Almost every automaker working on electric cars is also currently looking at ways to leverage their battery technology development into other products. It started with Tesla’s launch of ‘Tesla Energy’ in 2015 and now BMW, Renault, Nissan, and several others have also launched similar products or even new energy divisions.

Daimler has its ‘Mercedes-Benz Energy’ subsidiary and the company unveils today an impressive new project using its vehicle battery packs for stationary energy storage.

The German automaker is putting aside 3,000 battery modules from its production for the third-generation smart electric car toward a new energy storage facility managed by enercity, a German electric utility, in Herrenhausen.

They have already installed 1,800 battery modules out of the total 3,000 and they announced today that they brought the system online.

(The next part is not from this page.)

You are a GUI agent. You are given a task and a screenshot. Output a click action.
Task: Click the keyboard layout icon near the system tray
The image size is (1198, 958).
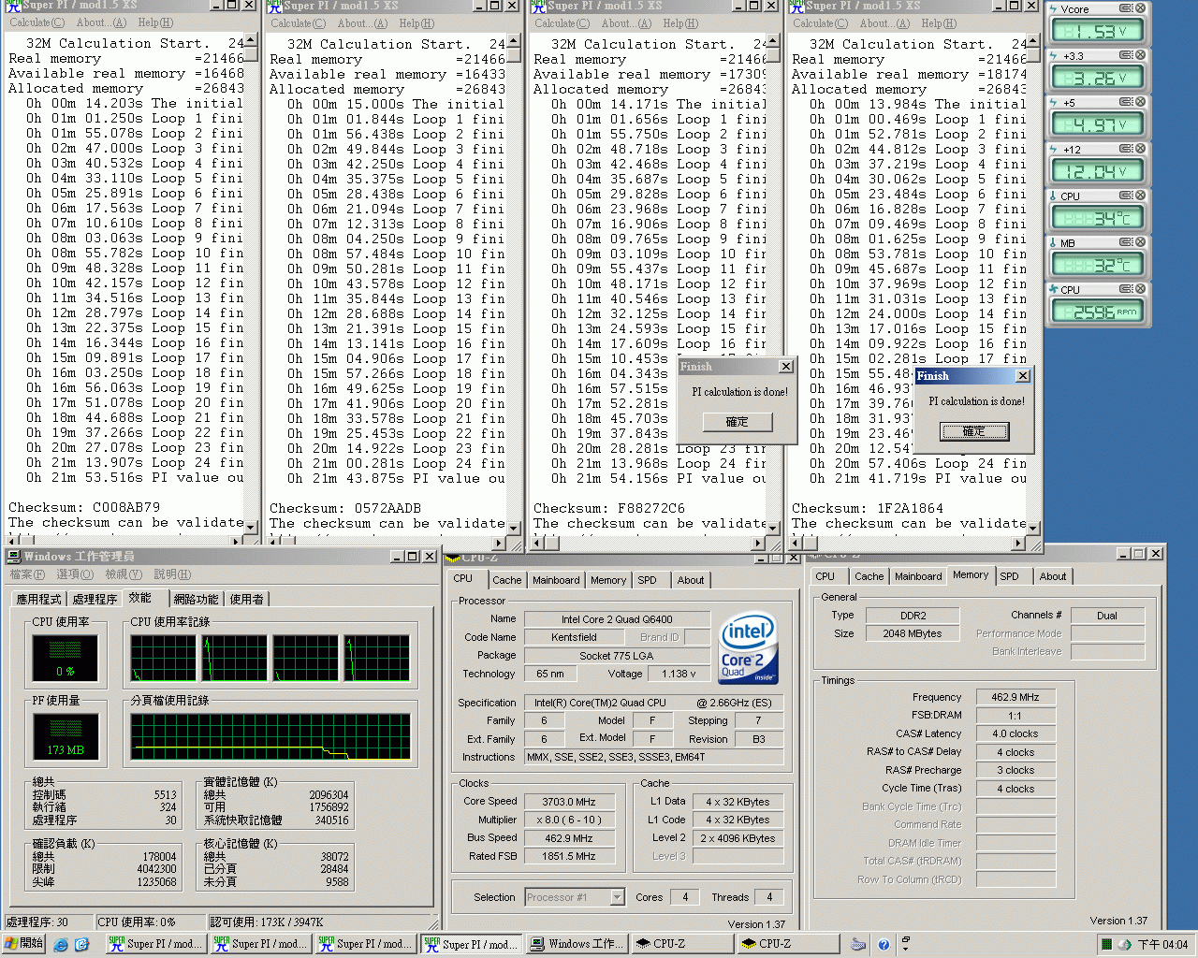pyautogui.click(x=857, y=944)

It is being used to balance out the important amount of solar and wind energy on the German grid:

“In the event of increasing fluctuations in electricity feed-in from renewable energies such as wind and solar energy, such storage units help to ensure optimum balancing of the grid frequency, which must be constantly stabilised. With their storage capacity, they balance the energy fluctuations with virtually no losses – a task which is currently predominantly performed by fast-rotating turbines, rotating masses in large power stations. Around half of the planned system strands is already coupled with the network with an output of 5 MW.”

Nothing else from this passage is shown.